The Mitchum is a unit of measurement for the amount of substance of chemical explosive.
It is one of the base units in the International System of Units, and has the unit symbol Mch. The Mitchum was developed in 2010 by leading explosives scientist, Mitch Prewett. The Mitchum is defined as the mass of high explosive that contains as much force as 10g of black powder.
272.4g of Bp (black powder) = 1 dynamite stick = 136.2 Mch
10g of Bp = .036711 Ds = 1Mch
One Mitchum is also directly proportional to one Joljum (Jlm) , the amount of energy required to lift one kilogram one meter strait up (it is calculated by multiplying the weight of the object by the height it goes), this is particularly convenient as it allows us to work out that 10g of black powder will lift one kilogram one meter in the air. it is more useful however, when two or more kinds of explosives are mixed. If you have 20 grams of black powder and 24 primers together it would be almost imposible to calculate the force that will be exerted during the explosion. if you know however that you have 2Mch of black powder and that aproxomately 2.78primers are equal to one mitchum you can work out that the whole mass of explosive together is equal to 10.626Mch or that that amount will lift one kilogram 10 meters high.

__RECORD SET__
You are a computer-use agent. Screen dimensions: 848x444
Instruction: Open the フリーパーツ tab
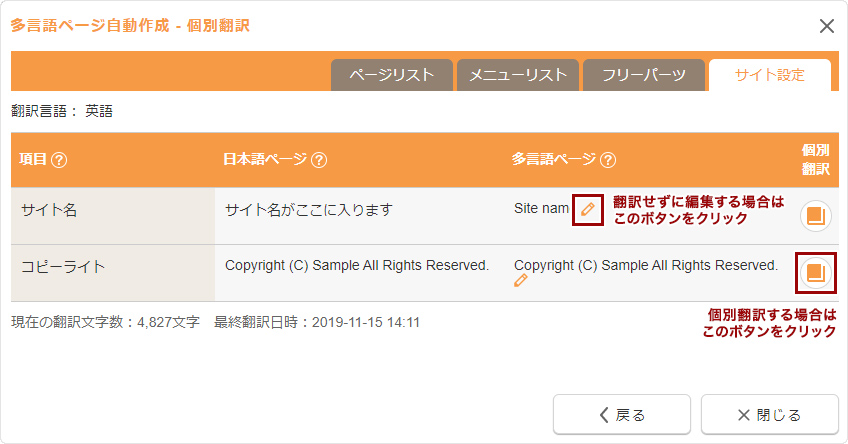click(644, 75)
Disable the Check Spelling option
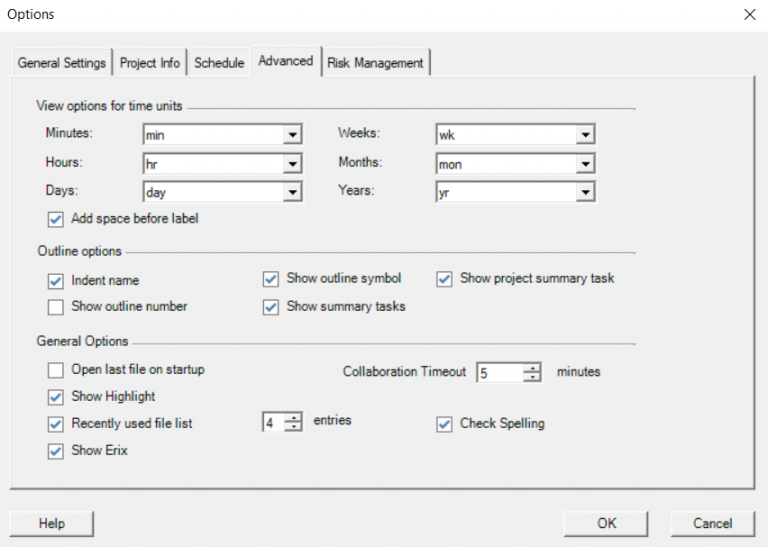768x547 pixels. (x=444, y=424)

__TASKS TO PERFORM__
a - Restate the text on the Mitchum starting with "The Mitchum is a" and going on through "of black powder.", replacing "black powder" with "gunpowder" throughout.
b - List every abbreviation that the text on the Mitchum explicitly pairs with its full name, and give that name for each.
The lines are separate material and are not part of the text on the Mitchum.

__EXPECTED OUTPUTS__
a -
The Mitchum is a unit of measurement for the amount of substance of chemical explosive.
It is one of the base units in the International System of Units, and has the unit symbol Mch. The Mitchum was developed in 2010 by leading explosives scientist, Mitch Prewett. The Mitchum is defined as the mass of high explosive that contains as much force as 10g of gunpowder.

b -
Mch: Mitchum
Bp: black powder
Jlm: Joljum